▶ Instructions to follow
The answer required is how many lines of the following entries contain the word "Многоквартирный", with no other words.

BEGIN Given data

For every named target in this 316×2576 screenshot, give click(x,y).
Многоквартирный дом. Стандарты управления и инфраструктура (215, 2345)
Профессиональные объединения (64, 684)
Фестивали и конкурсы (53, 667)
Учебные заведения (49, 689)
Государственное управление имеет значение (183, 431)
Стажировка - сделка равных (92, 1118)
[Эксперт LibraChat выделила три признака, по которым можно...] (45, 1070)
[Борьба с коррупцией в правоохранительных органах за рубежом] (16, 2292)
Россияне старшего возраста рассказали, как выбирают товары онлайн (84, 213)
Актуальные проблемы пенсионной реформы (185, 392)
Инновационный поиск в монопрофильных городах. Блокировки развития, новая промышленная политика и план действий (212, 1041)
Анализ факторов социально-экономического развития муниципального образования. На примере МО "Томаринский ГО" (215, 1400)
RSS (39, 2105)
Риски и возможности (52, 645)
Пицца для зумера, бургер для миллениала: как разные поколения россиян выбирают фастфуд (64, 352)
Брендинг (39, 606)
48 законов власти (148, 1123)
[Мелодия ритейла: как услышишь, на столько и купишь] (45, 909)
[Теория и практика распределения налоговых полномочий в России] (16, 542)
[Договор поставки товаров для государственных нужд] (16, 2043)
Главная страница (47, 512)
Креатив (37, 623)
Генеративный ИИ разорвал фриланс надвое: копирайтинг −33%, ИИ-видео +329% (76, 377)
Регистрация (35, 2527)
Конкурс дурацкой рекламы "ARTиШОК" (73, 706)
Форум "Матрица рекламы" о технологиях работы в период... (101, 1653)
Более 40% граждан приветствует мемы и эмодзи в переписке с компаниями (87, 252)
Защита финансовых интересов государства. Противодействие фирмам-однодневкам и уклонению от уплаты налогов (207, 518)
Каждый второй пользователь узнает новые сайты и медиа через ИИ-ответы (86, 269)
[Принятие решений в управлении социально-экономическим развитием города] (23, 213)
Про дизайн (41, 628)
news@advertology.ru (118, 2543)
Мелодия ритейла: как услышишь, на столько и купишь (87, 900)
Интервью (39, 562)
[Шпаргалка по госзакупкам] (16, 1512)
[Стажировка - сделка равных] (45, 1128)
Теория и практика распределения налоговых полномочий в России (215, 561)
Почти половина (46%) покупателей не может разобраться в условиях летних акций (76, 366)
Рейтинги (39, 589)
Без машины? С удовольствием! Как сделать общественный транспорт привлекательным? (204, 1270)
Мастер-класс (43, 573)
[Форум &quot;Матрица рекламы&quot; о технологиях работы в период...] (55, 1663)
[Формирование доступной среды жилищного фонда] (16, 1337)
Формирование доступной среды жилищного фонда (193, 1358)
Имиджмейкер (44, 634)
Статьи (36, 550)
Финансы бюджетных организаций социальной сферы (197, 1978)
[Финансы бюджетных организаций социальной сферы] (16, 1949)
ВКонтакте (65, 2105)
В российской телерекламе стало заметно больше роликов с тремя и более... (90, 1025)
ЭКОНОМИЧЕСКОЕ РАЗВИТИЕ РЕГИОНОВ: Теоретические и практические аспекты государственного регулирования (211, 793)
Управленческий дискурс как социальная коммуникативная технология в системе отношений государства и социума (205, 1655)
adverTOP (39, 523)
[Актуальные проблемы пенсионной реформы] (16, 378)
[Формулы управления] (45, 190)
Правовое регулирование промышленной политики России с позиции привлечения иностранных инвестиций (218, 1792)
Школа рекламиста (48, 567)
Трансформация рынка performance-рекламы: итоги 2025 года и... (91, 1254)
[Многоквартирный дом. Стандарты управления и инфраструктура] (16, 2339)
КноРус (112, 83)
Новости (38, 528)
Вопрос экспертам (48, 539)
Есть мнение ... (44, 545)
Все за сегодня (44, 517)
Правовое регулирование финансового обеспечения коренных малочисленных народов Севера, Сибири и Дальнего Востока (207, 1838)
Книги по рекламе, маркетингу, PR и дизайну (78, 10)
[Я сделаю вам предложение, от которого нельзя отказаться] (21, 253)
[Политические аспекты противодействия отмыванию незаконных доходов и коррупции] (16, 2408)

END Given data

▶ Exercise solution
2